I don't blame you for being upset op. My own mum did this with my sisters' children, one sister had more money than the others so she bought the poorer sister's children gifts and nothing for the others, not even a token present. She was trying to do the right thing but now the children bought for are entitled and rude to her, and the others polite and kind.

I think you have to say something now to your mum, because if she does it when your children are old enough to notice and hurts their feelings you will be much angrier than you are now. It will be hard but if you emphasise she must treat everyone equally and you are willing to even go as far as buy your own gifts for her to give your kids, she will hopefully realise how much you value her treating all her grandchildren equally, and accept how important it is.

sanfairyanne · 04/04/2015 18:52

has she always played favourites? what do your brother and sister think of her behaviour?
i would be very hurt and cross Sad

imjustahead · 04/04/2015 18:58

did she do this gift giving in your home too op, the home where she was staying?

yanbu op, in any case. It's the thought that counts, and there was no thought.

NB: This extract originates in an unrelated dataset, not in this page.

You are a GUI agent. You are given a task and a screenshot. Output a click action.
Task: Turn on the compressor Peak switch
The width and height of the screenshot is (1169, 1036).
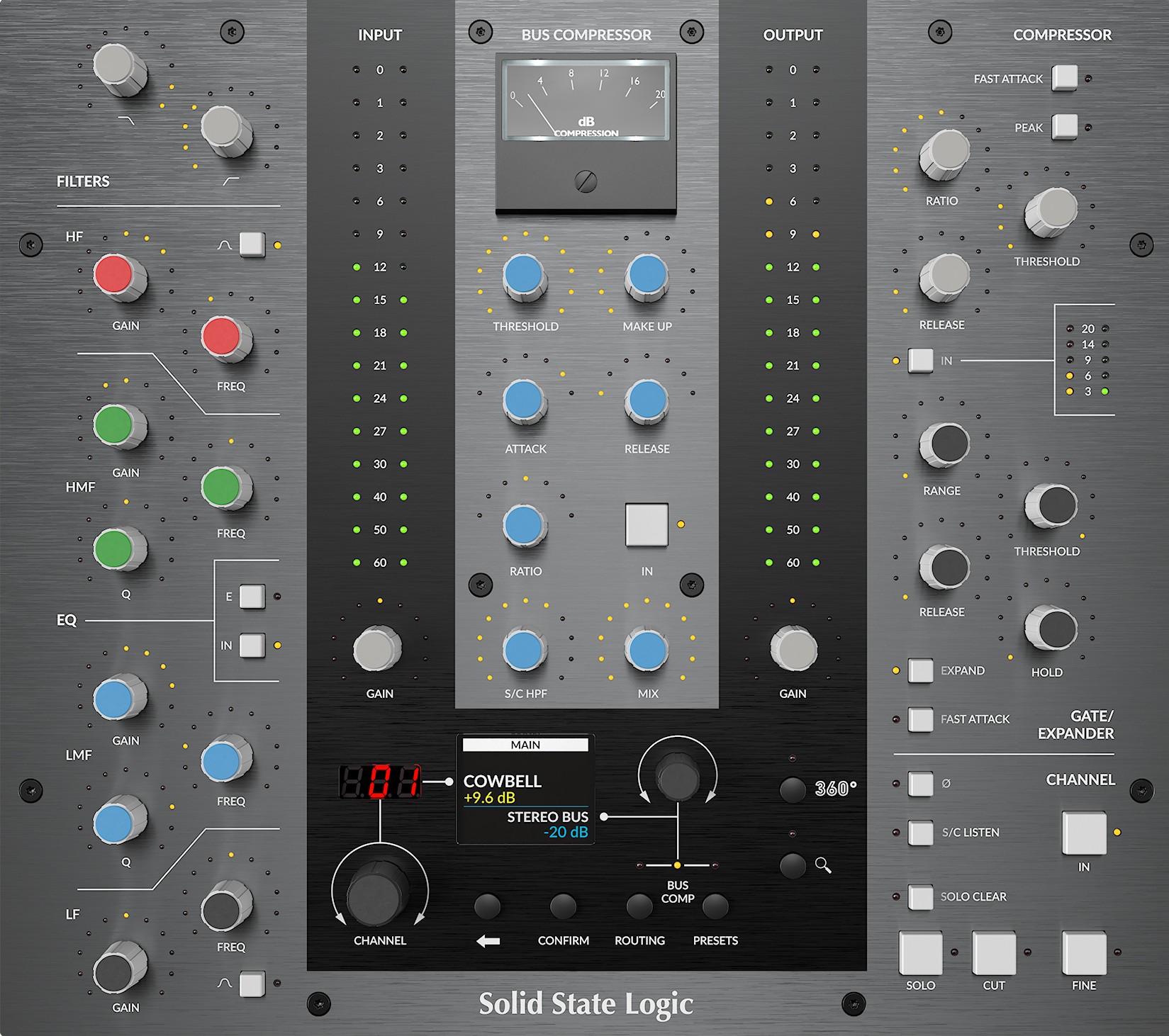click(x=1064, y=128)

Chippednailvarnish · 04/04/2015 19:30

That's terrible, I couldn't not say something.

MagicMojito · 04/04/2015 20:04

Yabu, sorry but your mum sounds like a bit of a horror Blush

It's just not on is it really? You don't give out presents to the majority of the kids in the room but leave 2 out. Either give the gifts away from the children not receiving or be nice and give all grandchildren equal presents. Your two year old is just on the cusp of being aware of these things. DD1 is 3 and she would definitely know and feel hurt and left out. Not on.

MagicMojito · 04/04/2015 20:05

Bugger, yaNbu.

ChipDip · 04/04/2015 20:06

Yanbu, regardless of whether she had given your Dc gifts previously how can you hand out gift in front of kids and leave some out? That's just not ok at all. Yes mention this to her, this type of behaviour needs addressing.

DixieNormas · 04/04/2015 20:10

This reply has been deleted

Message withdrawn at poster's request.